Case Developments January 23, 2018 – February 20, 2018

In this edition of our Vehicle Finance Litigation report, we summarize (i) a decision from the Northern District of California striking a class definition as a “fail-safe” in a lending discrimination case, (ii) a decision out of the Eastern District of California denying class certification on adequacy and typicality grounds because of a defense unique to the class representative’s claims, and (iii) a decision out of the Seventh Circuit Court of Appeals discussing the interplay of financing conditions subsequent and the accuracy of TILA disclosures.

Perez, et al. v. Wells Fargo Bank, N.A., Case No. 17-cv-00454-MMC, (N.D. Cal. Jan. 30, 2017).

  • Plaintiffs brought a discrimination in lending class action alleging that they were denied credit from Defendant across multiple lines of business, including student lending, small business loans, credit cards, mortgages, and auto financing, based on their immigration status as non-U.S. citizens, including as participants in the Deferred Action for Childhood Arrivals, or DACA, Program.
  • Defendant moved to strike the class allegations, as Plaintiffs’ proposed class definition was fail-safe in that it was defined in a way that required an individual determination of liability in order to decide who would be a member of the class.
  • The court struck the class allegations, finding that the proposed class definition was impermissibly fail-safe.  The court permitted Plaintiffs an opportunity to amend.
  • Defendant is represented by McGuireWoods.

Lindblom v. Santander Consumer USA, Inc., No. 15-cv-0990-BAM, 2018 WL 573356 (E.D. Cal. Jan. 26, 2018)

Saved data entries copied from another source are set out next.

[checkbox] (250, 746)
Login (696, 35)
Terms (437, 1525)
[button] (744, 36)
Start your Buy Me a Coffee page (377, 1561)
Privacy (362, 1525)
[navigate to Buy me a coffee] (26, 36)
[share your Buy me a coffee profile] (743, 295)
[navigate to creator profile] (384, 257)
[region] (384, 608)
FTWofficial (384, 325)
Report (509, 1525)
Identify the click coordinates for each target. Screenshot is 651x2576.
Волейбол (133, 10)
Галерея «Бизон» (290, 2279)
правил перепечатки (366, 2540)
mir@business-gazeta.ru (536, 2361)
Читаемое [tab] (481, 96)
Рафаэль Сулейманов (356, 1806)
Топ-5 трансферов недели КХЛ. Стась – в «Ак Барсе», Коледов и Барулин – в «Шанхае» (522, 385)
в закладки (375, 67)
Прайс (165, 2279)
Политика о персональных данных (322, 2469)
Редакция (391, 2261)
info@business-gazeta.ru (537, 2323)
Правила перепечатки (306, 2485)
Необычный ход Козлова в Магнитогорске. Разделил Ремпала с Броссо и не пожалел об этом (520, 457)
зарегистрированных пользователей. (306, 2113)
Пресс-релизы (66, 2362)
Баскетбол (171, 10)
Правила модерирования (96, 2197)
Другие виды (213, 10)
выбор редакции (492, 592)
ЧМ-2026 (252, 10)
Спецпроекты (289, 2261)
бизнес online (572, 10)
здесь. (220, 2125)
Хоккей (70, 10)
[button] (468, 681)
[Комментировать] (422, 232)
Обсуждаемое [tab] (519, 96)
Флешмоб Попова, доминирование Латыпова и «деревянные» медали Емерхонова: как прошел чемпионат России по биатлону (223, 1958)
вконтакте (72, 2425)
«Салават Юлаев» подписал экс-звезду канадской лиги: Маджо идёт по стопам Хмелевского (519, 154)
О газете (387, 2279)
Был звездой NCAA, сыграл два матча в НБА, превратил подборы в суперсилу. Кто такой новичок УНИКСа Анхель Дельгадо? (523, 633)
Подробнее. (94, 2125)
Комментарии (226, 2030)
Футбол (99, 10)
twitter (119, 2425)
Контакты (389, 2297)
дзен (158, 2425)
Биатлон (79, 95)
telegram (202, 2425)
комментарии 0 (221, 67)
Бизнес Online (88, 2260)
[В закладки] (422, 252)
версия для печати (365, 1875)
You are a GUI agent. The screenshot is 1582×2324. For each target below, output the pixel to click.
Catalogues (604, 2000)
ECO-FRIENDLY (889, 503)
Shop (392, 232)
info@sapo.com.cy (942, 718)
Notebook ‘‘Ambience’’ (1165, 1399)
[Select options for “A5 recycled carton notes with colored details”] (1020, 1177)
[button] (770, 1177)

  • Plaintiff April Lindblom sued Santander Consumer USA Inc. under the FDCPA and a parallel state consumer protection statute, challenging the legality of Western Union Speedpay fees retained by Santander.
  • Lindblom proposed a single statewide California putative class comprising individuals who paid Speedpay convenience fees in connection with any consumer loan held or serviced by Santander since October 2013.
  • Lindblom herself last used the Speedpay service in 2012, but claimed that the delayed discovery rule tolled the statute of limitations as to her.
  • Santander made two arguments in opposing class certification: (1) that Lindblom is not an adequate representative because she is not a member of the class she seeks to represent; and (2) even if Lindblom met the class membership requirement, her claims are not typical of the class because she is subject to a unique defense.
  • The court denied Lindblom’s class certification motion, finding that statute of limitations issues precluded Lindblom from serving as an adequate class representative and rendered her claims atypical of the putative class.
  • Defendant is represented by McGuireWoods.

Case Developments December 15, 2017 – January 22, 2018

In this edition of our Vehicle Finance Litigation report, we summarize a decision from the Butler County Court of Appeals of Ohio denying arbitration due to waiver.

Patrick v. Dixie Imports, Inc., NO. CA2017-05-063, 2107 WL 6450683 (Ohio Ct. App. Dec. 18, 2017).

  • The Court affirmed the denial of defendant’s motion to compel arbitration, finding that defendant’s delay of pursuing arbitration by four months and initiation of discovery by noticing Plaintiff’s deposition twice, was inconsistent with its right to arbitrate constituting a waiver of the arbitration provision.
  • The Court specifically noted that a four-month delay was not exceedingly long, but when combined with defendant’s actions of participating in litigation, was a waiver of its right to arbitrate.
  • In the same opinion, the Court overruled the trial court’s holding that the arbitration provision was ambiguous because the retail sales agreement included an area where a separate arbitration agreement could be included in addition to the arbitration language within the five-page contract.